[Stored records]
────────────────────────────────────────
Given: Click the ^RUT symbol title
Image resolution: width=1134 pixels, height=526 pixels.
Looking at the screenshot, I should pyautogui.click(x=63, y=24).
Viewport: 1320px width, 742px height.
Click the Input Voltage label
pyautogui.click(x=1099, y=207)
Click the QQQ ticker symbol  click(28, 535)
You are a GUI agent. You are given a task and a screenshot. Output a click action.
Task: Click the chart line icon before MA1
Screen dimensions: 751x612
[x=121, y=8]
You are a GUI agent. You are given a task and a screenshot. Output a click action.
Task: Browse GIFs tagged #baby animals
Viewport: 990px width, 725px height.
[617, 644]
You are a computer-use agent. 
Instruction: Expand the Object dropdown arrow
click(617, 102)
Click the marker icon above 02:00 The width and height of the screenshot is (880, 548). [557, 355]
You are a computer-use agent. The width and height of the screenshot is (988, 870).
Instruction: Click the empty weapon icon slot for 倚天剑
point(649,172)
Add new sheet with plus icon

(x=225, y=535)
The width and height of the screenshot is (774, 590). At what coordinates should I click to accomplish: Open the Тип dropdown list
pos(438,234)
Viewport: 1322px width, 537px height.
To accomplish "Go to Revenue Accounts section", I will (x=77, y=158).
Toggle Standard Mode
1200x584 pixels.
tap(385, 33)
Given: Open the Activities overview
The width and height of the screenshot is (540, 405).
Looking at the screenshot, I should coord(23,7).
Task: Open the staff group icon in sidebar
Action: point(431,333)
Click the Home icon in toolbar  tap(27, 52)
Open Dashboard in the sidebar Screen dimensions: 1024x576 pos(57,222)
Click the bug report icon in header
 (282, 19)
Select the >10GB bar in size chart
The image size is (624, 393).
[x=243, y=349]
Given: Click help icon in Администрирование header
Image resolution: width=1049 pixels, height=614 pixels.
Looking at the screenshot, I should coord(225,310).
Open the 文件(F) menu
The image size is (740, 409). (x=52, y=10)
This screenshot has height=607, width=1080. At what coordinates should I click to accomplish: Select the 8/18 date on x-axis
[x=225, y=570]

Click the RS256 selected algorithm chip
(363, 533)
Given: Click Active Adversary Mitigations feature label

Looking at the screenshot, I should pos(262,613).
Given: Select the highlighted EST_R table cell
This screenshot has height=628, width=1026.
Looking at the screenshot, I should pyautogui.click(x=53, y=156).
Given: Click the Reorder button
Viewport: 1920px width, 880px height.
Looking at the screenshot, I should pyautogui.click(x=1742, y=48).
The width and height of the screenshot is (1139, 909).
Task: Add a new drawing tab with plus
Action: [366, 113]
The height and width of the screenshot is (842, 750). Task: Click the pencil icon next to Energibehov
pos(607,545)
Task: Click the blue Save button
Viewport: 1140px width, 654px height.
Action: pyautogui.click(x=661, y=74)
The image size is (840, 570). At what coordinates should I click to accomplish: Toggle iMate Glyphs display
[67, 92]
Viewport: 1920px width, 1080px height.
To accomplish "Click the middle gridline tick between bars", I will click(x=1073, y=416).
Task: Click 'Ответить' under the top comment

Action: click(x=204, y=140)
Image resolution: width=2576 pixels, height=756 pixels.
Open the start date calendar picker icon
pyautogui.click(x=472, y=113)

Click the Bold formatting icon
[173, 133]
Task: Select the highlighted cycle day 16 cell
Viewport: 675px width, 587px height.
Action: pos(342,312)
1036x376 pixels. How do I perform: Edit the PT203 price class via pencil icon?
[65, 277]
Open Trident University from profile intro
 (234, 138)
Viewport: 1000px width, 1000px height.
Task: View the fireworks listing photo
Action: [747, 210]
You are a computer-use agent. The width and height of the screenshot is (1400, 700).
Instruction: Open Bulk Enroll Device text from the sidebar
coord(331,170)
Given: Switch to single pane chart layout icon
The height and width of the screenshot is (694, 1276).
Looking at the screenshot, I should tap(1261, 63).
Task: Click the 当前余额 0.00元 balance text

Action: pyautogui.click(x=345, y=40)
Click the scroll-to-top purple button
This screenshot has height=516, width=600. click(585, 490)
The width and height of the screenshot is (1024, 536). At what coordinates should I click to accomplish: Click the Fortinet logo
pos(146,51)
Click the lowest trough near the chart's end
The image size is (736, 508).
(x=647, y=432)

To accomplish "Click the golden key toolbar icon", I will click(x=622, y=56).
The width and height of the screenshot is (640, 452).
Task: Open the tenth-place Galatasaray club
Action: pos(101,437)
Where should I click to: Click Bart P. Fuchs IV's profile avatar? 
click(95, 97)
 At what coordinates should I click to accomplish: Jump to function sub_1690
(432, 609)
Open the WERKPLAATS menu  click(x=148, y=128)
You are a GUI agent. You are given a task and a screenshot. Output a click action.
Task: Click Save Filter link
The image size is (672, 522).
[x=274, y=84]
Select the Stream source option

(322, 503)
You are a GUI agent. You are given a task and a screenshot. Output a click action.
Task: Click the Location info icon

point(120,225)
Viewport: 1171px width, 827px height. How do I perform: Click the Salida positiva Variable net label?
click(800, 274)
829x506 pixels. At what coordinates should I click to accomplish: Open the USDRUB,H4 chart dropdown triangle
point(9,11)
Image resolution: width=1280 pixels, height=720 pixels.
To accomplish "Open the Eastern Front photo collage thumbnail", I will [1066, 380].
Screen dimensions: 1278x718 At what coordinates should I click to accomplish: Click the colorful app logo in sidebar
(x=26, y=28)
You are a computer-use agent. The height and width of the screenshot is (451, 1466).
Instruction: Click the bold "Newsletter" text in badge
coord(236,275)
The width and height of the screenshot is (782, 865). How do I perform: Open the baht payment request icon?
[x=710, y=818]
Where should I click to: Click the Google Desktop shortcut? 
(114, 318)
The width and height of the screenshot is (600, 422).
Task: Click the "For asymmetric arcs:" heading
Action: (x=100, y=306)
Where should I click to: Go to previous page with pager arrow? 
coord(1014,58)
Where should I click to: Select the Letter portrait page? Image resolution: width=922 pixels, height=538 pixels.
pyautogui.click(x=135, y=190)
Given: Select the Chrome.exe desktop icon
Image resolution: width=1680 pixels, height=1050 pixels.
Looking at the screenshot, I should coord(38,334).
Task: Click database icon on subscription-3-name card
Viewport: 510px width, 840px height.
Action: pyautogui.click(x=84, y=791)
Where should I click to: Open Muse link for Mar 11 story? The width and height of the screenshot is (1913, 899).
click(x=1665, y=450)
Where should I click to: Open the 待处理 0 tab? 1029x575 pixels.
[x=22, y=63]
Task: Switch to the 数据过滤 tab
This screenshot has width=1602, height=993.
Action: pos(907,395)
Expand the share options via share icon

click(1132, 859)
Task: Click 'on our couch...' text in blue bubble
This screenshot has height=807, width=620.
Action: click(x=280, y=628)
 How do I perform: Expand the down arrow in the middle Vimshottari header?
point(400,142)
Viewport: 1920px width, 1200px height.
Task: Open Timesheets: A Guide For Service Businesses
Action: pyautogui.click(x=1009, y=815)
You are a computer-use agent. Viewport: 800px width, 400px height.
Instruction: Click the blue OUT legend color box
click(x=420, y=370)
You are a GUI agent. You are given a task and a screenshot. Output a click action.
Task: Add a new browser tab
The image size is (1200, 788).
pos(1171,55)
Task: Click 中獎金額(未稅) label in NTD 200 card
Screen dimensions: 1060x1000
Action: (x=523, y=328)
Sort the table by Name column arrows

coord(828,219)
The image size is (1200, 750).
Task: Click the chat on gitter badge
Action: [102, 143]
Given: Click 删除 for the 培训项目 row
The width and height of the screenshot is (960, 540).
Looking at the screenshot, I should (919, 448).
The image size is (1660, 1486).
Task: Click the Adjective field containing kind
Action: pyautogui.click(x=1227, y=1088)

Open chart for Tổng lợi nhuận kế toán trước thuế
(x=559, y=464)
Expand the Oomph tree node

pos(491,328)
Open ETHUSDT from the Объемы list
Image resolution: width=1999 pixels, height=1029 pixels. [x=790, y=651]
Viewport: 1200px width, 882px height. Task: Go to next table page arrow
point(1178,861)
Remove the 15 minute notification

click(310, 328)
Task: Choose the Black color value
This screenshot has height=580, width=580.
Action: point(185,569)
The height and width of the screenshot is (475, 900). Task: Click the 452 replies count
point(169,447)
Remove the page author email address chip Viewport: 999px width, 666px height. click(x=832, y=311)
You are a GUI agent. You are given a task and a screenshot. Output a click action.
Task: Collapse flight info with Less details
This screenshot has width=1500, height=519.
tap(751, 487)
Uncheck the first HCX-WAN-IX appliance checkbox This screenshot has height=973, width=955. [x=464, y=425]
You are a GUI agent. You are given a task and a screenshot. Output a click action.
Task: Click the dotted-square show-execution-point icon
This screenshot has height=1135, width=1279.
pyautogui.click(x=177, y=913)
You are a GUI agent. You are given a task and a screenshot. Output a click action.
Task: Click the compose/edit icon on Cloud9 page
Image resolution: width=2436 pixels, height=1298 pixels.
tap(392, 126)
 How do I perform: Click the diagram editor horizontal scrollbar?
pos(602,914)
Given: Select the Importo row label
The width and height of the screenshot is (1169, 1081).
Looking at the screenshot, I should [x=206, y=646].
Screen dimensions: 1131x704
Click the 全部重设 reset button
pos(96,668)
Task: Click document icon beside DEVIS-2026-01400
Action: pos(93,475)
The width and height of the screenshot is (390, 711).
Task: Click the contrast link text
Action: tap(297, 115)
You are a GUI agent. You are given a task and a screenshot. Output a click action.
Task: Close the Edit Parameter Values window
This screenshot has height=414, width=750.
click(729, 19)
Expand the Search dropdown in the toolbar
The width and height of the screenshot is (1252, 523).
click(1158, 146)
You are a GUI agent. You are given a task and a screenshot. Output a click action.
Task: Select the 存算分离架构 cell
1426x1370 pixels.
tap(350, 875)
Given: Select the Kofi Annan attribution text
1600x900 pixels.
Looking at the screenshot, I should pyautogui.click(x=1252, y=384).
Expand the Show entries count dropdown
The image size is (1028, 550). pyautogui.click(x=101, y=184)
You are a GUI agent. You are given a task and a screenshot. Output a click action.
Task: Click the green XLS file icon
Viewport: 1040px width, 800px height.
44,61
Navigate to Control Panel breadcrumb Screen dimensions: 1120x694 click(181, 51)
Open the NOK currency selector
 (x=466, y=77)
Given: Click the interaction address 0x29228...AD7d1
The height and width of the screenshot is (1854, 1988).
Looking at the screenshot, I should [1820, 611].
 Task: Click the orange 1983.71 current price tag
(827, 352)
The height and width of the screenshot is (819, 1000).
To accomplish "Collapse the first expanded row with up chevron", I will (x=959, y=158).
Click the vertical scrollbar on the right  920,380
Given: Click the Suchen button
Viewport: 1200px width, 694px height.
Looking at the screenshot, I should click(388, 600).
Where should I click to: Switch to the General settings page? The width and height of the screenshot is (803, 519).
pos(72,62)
────────────────────────────────────────
**Exercise**
Copy the lines above exactly, beginning at the line that has "Remove the page" and stopping after the line that has "Uncheck the first", and omit the rest.

**Exercise output**
Remove the page author email address chip Viewport: 999px width, 666px height. click(x=832, y=311)
You are a GUI agent. You are given a task and a screenshot. Output a click action.
Task: Collapse flight info with Less details
This screenshot has width=1500, height=519.
tap(751, 487)
Uncheck the first HCX-WAN-IX appliance checkbox This screenshot has height=973, width=955. [x=464, y=425]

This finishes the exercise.